I was on a site called Design Milk this morning reading about the Visa Project, which according to Design Milk “is a lifestyle collective started by David Vivirido and Francesco Sourigues in 2018, will present their second pop-up exhibition in New York during NYCxDESIGN and ICFF.”
Their article is about furniture designs with a large collection of photos showcasing the work. I am the first to say that I am a complete beginner when it comes to discussing furniture designs. I do know what I like, and my tastes tend to be more minimalist or maybe even industrial. This furniture falls into that area, but the article I’m writing today isn’t about furniture, it’s about the space the work is in more than anything.

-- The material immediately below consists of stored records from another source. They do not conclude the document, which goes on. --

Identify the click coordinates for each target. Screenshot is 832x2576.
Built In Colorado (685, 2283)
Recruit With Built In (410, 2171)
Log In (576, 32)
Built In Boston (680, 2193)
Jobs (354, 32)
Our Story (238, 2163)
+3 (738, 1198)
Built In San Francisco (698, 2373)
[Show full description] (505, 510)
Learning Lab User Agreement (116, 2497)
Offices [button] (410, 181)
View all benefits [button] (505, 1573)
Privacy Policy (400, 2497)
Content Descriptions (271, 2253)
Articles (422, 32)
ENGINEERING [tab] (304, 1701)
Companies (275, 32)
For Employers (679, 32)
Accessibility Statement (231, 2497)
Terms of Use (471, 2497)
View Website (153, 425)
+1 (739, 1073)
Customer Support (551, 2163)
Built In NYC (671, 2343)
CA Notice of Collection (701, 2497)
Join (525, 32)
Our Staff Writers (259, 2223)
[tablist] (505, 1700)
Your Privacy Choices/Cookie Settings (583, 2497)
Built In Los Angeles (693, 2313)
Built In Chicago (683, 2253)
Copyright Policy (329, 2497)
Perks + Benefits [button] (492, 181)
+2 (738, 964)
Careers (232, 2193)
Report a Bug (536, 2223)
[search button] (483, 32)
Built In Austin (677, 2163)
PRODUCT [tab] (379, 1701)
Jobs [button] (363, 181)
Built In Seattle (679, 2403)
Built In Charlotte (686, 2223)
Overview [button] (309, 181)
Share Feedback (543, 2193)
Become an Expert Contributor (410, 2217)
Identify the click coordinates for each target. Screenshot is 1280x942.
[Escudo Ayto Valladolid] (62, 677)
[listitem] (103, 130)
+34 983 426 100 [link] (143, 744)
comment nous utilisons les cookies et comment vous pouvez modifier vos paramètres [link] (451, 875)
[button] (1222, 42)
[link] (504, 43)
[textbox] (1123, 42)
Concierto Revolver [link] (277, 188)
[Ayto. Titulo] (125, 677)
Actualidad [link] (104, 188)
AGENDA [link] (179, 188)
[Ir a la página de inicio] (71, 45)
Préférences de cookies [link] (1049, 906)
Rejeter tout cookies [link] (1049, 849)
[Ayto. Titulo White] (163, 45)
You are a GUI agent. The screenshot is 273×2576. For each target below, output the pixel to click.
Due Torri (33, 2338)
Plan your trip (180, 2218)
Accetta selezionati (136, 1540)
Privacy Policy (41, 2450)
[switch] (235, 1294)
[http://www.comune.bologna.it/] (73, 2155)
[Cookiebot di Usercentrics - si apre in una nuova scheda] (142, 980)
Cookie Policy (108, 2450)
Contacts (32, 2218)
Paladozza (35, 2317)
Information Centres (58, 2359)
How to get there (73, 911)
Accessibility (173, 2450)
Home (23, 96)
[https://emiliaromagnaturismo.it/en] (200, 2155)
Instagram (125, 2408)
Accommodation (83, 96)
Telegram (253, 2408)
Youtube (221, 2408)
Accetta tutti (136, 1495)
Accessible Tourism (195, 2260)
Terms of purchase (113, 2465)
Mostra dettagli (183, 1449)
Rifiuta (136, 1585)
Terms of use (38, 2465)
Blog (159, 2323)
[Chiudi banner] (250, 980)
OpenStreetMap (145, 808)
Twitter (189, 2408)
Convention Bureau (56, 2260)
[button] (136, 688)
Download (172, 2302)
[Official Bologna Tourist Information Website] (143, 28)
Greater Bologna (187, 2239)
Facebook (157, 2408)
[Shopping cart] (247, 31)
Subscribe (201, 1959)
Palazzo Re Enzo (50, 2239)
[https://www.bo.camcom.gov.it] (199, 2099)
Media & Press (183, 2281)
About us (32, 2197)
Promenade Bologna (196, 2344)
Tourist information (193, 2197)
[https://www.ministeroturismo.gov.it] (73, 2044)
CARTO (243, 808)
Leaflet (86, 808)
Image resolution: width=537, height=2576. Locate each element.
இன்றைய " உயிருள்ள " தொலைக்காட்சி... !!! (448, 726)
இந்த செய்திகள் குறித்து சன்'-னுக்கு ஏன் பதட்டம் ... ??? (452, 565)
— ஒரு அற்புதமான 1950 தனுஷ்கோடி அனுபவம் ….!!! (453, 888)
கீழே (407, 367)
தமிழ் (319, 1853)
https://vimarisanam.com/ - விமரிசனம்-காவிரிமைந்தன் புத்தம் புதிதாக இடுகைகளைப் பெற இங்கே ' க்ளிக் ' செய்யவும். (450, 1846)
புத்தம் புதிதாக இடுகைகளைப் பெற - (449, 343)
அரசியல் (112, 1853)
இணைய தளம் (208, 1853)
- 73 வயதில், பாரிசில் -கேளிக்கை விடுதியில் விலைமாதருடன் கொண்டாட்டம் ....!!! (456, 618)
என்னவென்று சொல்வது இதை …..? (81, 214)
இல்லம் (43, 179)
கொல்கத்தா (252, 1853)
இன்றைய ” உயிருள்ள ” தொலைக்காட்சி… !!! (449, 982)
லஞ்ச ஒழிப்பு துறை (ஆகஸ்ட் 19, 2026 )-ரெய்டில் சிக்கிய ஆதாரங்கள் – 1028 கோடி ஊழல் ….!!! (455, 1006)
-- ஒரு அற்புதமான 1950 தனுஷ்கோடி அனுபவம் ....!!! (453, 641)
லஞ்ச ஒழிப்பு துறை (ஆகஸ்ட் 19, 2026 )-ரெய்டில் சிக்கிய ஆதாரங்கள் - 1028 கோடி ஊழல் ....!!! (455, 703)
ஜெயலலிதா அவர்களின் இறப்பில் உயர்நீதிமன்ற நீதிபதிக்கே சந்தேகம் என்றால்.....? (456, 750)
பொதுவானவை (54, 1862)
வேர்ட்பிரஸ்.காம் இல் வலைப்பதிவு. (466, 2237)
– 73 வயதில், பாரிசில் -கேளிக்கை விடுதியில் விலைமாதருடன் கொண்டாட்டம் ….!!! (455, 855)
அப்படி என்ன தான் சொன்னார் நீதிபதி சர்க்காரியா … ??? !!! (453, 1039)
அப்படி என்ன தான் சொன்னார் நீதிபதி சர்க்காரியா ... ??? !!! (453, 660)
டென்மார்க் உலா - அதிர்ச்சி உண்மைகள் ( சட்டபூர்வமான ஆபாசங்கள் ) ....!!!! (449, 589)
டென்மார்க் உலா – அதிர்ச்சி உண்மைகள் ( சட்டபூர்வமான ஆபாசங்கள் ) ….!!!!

So as I mentioned I was scanning the page admiring the work when I realized that it wasn’t really the furniture that I was admiring, but it was the space the pieces were displayed in. Don’t get me wrong, the furniture is outstanding, but what really caught my eye was that nearly all the photos looked as if they were taken in an abandoned building. The building, possibly and old warehouse, was complete with exposed cement floors and bare electrical boxes. All the peeling paint and exposed bricks seemed to enhance the pieces exponentially. I think it’s the juxtaposition of refined with rough that makes it seem so cool to me. I’ve never understood why I am drawn more to locations like this than I am to modern, sophisticated locations, but I am. A rough, rock wall will draw me in faster than a modern glass wall, and I could say the same for architecture. Take the Guggenheim Museum in Bilbao for instance. I respect and in some ways admire the design of the building, but when pressed I don’t actually think I ‘like’ it. It doesn’t ‘call to me’ like other buildings.
Maybe it’s the idea that I had starting out that I wanted to be that “hipster artist” in NYC creating great artistic works. You may know the stereotype, they have one section of their loft as a workspace and the remaining is living area. I guess it was just a dream I had, though until I wrote the word “dream” I don’t think I ever considered that it was in fact a dream. Nevertheless, I love the images in the article mainly because of the location.
I’m going to post some of the images from the article here to give you an idea of what I’m writing about, but in all honesty I don’t know if I’m infringing on copyrights.
Let me know how you feel about it. Are you the same as me, doesn’t the ‘rough’ nature of the space draw you in? Maybe I’m crazy or possibly just confused.